Paul says the sentencing agreement also included a promise not to bring up his whistleblowing on alleged FBI corruption regarding a criminal informant tied to the Clintons, Stanley Myatt. Paul charges the FBI allowed Myatt to loot public companies under the guise of criminal investigations, including his own, as payment for his work on numerous cases. Paul says that Myatt threatened to kill him after the ABC News program “20/20″ aired a report on Paul by Brian Ross on July 13, 2001.

Paul’s information on Myatt prompted a special report by Scott Burton, an investigator at the DOJ’s Inspector General’s Office, that led to a censure of the FBI and changes in the bureau’s handling of criminal informants. In addition, Paul claims the FBI protected Myatt by interfering with former FBI special agent Bob Levinson’s effort to use information provided by Paul to expose an Iranian spy network Levinson was investigating when he was kidnapped in Iran five years ago.

Myatt can be seen in a video with Stan Lee that Paul took in his Stan Lee Media office.

 

The Clintons with Peter Paul and his wife, Andrea (Courtesy paulvclinton.com)

DOJ under fire

The petition on Paul’s behalf comes as Holder faces a demand from 120 House members to resign for his handling of the fatal gun-tracing scheme “Fast and Furious.” Last Thursday, Holder’s Justice Department was accused in a 514-page special council report of “systematic concealment of significant exculpatory evidence” in the prosecution of the late Republican Sen. Ted Stevens.

Paul says there’s another reason he’s on Holder’s blacklist. He gave testimony to the Justice Department’s Office of Public Integrity about Holder’s role in brokering President Clinton’s infamous pardon of Marc Rich upon leaving office. Paul says Rich’s wife advised him of a $250 million fund her husband put up to obtain the pardon.

An appeal of Paul’s conviction and sentence was rejected by a three-judge panel of the Second Circuit Court of Appeals in March 2011. Paul has filed a motion for rehearing before the full court. A habeas corpus petition to expedite consideration of his appeal and release also was rejected by a three-judge panel of the Fifth Circuit Court of Appeals in Texas in December.

Paul argues Holder’s office refused to require the Bureau of Prisons to apply the sentence agreement made in court and allowed former Assistant U.S. Attorney Chan to remain silent when court proceedings required him to confirm the agreement.

Peter Paul and Hillary Clinton at a fund-raiser luncheon in 2000 (Courtesy freepeterpaul.org)

Paul’s 12-year odyssey began when he moved to Sao Paulo, Brazil, in November 2000 – where he had other companies – after the collapse of Stan Lee Media. He was indicted in June 2001 for violating Securities and Exchange Commission regulations and arrested and jailed in Brazil two months later. After two years in Brazilian prisons – including 58 days in the infamous “Corridor of Death” at Brasilia’s maximum security prison – he was extradited to Brooklyn, N.Y., and the Metropolitan Detention Facility, where he awaited trial. When he pleaded guilty to the SEC fraud charge in 2005, the government said he caused “losses to the investing public and financial institutions of approximately $25 million.” He spent four years under house arrest until he accepted a plea bargain in July 2009.

- RECORDED DATA -
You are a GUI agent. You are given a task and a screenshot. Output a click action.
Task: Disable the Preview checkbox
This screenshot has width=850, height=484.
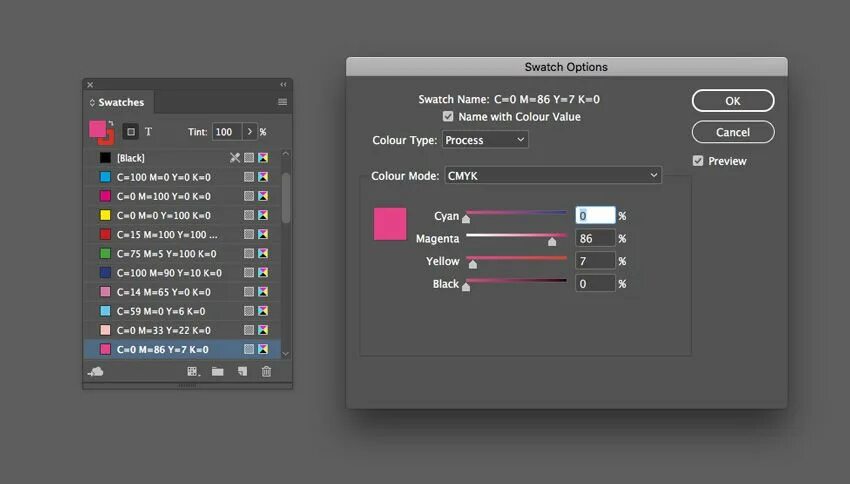[x=698, y=161]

- CHALLENGE 1 -
Copy out everything in the article on Peter Paul from "An appeal of" down to "2000 (Courtesy freepeterpaul.org)".
- CHALLENGE 2 -
According to the article on Peter Paul, how many days did he spend in the "Corridor of Death" at Brasilia's maximum security prison?
The material is separate from the article on Peter Paul.

- ANSWER 1 -
An appeal of Paul’s conviction and sentence was rejected by a three-judge panel of the Second Circuit Court of Appeals in March 2011. Paul has filed a motion for rehearing before the full court. A habeas corpus petition to expedite consideration of his appeal and release also was rejected by a three-judge panel of the Fifth Circuit Court of Appeals in Texas in December.

Paul argues Holder’s office refused to require the Bureau of Prisons to apply the sentence agreement made in court and allowed former Assistant U.S. Attorney Chan to remain silent when court proceedings required him to confirm the agreement.

Peter Paul and Hillary Clinton at a fund-raiser luncheon in 2000 (Courtesy freepeterpaul.org)

- ANSWER 2 -
58 days.